The place was mentioned for the first time relatively late in 1438. At that time the village was called "Dudelsfeld", which can be interpreted as the "field of Dudilo", a nobleman. Perhaps the place was founded in the course of colonization by the Frankish Carolingians as a clearing settlement in the 7th or 8th century. During the Middle Ages, many subjects of the Fuchs family from nearby Bimbach were settled there.

Until 1971, Düttingsfeld was part of the independent municipality of Mutzenroth in the Gerolzhofen district , before the place was added to Oberschwarzach on January 1, 1971 as part of the regional reform of the municipality.

Culture and sights

St. Wendelinus Monument

In Düttingsfeld there is only one monument that is registered by the Bavarian State Office for Monument Preservation. It is about the Catholic branch chapel St. Wendelinus. The building was erected in the 19th century in the neo-Gothic style and provided with the characteristic ridge tower . A rococo altar bears a figure of Wendelin . In 1966 the church was redesigned when the Schweinfurt artist Ludwig Boßle made the bronze doors of the church.

legend

The whole pride of the Düttingsfelder in the Middle Ages and in the early modern period was their productive community forest between Mutzenroth and Handthal . During a great war, a famine broke out in the village and the Düttingsfelder had to sell the forest to the richer Mutzenroths. They took advantage of the emergency situation of their neighbors and only took the forest for seven loaves of bread and one loaf of cheese. If the Düttingsfelder had given up on the cheese, the purchase could have been reversed.
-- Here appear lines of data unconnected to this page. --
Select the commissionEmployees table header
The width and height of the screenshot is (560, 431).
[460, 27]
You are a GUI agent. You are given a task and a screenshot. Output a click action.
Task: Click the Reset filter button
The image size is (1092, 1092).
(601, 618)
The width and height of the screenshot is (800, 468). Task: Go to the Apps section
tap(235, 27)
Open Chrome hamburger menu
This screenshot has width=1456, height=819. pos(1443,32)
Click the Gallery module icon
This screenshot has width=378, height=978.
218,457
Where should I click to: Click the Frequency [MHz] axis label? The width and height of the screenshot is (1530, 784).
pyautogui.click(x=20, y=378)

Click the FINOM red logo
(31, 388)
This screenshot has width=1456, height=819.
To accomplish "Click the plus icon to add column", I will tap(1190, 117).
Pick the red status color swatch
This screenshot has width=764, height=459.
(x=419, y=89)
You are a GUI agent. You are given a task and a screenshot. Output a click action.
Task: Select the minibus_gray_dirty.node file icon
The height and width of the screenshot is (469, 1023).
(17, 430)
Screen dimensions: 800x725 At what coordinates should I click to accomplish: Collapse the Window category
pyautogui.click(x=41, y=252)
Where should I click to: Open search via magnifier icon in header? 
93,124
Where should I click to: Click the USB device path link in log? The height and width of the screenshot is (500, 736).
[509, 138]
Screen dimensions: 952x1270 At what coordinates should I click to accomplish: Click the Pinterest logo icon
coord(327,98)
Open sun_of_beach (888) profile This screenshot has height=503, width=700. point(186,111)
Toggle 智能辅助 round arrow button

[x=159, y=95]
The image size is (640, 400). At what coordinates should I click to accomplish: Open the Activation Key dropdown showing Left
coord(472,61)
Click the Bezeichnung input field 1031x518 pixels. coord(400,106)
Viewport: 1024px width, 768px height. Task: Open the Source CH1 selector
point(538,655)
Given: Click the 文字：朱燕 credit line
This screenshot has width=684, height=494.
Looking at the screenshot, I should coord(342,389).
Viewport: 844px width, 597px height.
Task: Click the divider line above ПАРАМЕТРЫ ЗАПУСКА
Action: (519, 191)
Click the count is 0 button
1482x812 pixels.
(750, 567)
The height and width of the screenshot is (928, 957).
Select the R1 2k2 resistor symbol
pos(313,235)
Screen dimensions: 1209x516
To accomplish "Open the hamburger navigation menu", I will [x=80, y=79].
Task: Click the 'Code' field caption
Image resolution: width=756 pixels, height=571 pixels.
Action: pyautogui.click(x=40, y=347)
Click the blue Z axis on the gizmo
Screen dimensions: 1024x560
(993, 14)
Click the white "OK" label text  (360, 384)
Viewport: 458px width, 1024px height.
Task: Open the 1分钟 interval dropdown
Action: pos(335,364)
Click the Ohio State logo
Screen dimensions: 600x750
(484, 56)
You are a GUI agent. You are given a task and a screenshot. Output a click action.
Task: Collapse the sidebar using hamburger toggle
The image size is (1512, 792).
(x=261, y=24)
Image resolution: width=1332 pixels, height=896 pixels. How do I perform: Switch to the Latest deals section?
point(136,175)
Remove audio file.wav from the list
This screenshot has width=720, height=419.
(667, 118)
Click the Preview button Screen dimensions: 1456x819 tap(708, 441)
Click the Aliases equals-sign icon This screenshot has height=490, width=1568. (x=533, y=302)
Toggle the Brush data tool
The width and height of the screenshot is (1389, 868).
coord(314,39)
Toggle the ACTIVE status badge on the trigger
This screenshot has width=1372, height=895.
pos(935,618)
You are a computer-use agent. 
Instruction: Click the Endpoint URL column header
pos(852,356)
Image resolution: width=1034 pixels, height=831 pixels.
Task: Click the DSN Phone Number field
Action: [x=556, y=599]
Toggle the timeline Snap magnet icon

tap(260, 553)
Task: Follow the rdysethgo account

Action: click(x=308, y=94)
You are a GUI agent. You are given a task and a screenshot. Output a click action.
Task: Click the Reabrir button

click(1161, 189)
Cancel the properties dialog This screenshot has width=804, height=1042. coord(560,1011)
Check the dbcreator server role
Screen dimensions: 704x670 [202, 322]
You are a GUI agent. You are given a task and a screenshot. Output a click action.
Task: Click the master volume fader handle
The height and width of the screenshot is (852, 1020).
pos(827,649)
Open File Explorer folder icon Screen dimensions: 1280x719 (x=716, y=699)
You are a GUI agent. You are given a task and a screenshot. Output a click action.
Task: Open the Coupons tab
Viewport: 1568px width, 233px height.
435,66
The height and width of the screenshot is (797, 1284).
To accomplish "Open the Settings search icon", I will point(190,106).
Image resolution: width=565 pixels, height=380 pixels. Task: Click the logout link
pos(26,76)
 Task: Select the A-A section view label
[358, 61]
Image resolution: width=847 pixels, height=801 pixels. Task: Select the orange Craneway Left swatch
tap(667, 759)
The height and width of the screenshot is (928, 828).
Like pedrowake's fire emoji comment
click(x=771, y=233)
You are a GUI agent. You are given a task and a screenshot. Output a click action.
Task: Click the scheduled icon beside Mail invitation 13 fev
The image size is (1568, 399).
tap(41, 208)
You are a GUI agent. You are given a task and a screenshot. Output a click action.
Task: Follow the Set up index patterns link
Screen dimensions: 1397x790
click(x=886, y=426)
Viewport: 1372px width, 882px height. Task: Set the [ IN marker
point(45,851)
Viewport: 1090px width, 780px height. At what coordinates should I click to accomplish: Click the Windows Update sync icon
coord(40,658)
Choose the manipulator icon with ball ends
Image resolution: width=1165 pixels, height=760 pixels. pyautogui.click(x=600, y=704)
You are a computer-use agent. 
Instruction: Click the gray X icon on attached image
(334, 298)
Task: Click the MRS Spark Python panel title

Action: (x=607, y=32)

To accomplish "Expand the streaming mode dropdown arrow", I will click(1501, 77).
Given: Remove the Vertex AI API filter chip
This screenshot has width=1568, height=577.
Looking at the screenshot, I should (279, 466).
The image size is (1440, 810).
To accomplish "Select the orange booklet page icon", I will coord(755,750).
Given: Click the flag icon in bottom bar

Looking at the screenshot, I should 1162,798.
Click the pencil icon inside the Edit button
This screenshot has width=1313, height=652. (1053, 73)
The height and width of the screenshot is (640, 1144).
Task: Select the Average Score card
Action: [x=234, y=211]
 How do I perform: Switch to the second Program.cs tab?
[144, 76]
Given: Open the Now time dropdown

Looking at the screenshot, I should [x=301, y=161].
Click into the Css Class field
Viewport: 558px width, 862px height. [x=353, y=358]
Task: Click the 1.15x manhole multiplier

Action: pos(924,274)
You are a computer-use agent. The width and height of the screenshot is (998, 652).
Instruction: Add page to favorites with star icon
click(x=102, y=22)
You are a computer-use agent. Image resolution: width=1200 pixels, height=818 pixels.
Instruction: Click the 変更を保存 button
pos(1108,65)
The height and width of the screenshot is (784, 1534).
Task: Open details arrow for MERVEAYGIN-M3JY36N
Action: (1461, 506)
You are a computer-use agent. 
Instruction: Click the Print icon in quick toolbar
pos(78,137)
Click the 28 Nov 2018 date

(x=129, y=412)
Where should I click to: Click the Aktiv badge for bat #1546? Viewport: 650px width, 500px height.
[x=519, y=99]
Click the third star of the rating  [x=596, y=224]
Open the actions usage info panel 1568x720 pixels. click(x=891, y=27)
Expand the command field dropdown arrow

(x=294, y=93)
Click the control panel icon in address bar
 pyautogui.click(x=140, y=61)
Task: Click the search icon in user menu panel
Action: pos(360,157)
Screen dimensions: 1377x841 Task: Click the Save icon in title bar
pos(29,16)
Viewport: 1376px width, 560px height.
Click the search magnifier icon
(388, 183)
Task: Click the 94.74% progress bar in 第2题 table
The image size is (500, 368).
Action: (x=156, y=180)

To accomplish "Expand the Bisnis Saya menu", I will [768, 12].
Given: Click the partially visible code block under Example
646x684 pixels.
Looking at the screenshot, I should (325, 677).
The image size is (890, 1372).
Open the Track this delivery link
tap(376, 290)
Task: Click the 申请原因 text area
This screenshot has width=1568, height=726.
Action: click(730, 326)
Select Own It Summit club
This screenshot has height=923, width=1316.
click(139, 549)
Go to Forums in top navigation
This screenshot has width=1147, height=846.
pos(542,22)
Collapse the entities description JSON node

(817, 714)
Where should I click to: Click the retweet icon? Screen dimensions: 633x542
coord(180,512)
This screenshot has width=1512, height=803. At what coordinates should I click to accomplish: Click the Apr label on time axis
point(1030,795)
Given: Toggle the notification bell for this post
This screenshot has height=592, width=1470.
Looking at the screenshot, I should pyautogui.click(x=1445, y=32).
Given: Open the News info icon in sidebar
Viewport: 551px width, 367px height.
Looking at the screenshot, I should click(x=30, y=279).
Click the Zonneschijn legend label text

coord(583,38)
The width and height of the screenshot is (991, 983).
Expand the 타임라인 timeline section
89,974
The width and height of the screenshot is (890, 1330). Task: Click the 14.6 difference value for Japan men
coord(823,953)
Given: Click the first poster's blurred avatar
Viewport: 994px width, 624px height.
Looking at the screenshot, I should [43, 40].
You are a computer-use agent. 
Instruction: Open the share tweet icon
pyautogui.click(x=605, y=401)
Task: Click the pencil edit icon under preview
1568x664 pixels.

A document dated July 31, 1714 clarifies the true circumstances of the purchase. In total, Mutzenroth had to pay 400 guilders in Franconia in four annual installments to the Düttingsfeldern.

literature

  • Karl Treutwein : From Abtswind to Zeilitzheim. History, sights, traditions . Volkach 4 1987.

Individual evidence

  1. KarlTreutwein: From Abtswind to Zeilitzheim . P. 61.
  2. ^ Karl Treutwein: From Abtswind to Zeilitzheim . P. 62.
  3. ^ Karl Treutwein: From Abtswind to Zeilitzheim . P. 61.
  4. KarlTreutwein: From Abtswind to Zeilitzheim . P. 62.